Hydrolysis of 4-methylumbelliferyl sulfate in periportal and pericentral areas of the liver lobule.

4-Methylumbelliferyl sulfate was used to characterize sulfatase activity in periportal and pericentral regions of the liver lobule in the perfused rat liver. Following infusion of 1.5 mM of this organic sulfatester, free 4-methylumbelliferone and 4-methylumbelliferyl glucuronide were formed at rates of 13 and 9 mumoles/g/h, respectively, in livers from fasted, phenobarbital-treated rats. 5-Pregnen-3 beta-ol, 20-one sulfate inhibited hydrolysis and metabolite production completely, whereas perfusion with nitrogen-saturated perfusate or FCCP decreased total metabolite formation by only 30%. 4-Methylumbelliferone formed from the hydrolysis of 4-methylumbelliferyl sulfate was monitored with micro-light guides placed on periportal and pericentral areas of the liver lobule.
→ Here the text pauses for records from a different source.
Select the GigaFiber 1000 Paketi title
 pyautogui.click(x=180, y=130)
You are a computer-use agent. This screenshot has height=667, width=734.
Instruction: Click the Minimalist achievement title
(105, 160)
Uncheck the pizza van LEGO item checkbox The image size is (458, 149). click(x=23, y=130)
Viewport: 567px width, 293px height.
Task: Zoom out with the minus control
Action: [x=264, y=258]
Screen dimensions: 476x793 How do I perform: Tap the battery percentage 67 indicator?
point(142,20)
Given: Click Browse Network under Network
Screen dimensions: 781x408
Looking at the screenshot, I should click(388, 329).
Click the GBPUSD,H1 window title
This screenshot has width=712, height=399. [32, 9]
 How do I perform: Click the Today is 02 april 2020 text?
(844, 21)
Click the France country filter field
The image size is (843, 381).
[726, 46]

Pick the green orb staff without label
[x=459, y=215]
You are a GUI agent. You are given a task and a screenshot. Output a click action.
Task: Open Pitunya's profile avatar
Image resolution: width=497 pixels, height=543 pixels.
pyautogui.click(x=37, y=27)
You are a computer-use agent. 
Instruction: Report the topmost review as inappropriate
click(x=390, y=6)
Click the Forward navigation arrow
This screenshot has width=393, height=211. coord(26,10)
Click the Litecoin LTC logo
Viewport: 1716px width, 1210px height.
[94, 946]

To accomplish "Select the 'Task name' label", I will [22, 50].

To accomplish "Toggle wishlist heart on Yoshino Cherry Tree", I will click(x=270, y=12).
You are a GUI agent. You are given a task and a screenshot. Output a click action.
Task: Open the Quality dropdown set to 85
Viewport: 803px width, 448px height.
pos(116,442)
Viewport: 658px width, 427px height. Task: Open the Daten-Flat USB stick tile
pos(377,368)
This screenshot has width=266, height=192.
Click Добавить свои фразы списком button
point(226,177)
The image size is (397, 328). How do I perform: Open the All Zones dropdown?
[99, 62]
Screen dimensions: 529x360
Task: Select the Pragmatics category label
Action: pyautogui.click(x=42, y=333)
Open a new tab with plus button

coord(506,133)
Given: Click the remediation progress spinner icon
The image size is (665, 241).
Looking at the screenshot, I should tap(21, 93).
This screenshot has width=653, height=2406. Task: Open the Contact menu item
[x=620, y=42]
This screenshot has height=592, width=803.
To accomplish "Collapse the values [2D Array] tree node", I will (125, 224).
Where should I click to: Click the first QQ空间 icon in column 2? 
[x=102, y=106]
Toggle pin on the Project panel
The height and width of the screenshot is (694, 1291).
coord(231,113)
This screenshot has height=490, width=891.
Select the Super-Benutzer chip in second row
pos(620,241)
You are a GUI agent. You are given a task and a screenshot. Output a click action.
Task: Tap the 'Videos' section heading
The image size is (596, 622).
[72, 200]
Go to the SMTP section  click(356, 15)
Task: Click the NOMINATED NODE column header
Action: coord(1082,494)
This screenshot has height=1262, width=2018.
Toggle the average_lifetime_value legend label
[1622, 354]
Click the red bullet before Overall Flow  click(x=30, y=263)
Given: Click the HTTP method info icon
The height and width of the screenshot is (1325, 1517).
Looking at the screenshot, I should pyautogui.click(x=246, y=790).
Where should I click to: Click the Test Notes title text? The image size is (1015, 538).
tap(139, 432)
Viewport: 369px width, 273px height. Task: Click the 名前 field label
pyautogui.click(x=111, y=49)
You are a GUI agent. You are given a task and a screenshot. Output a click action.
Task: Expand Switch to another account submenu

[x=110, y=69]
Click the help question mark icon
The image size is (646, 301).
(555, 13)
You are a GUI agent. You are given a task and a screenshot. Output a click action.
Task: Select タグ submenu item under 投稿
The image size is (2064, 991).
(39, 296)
Detection of the desulfated product was always greater in the downstream region, i.e., infusion of 4-methylumbelliferyl sulfate produced a higher fluorescence signal in pericentral areas when perfusion was in the anterograde direction, while periportal areas demonstrated higher activity during perfusion in the retrograde direction. Perfusion with nitrogen-saturated perfusate abolished these differences. Taken together, these data suggest that uptake of organic sulfateesters is partially energy dependent, follows the hepatic oxygen gradient inversely, and is a major rate determinant for sulfatase activity in the liver.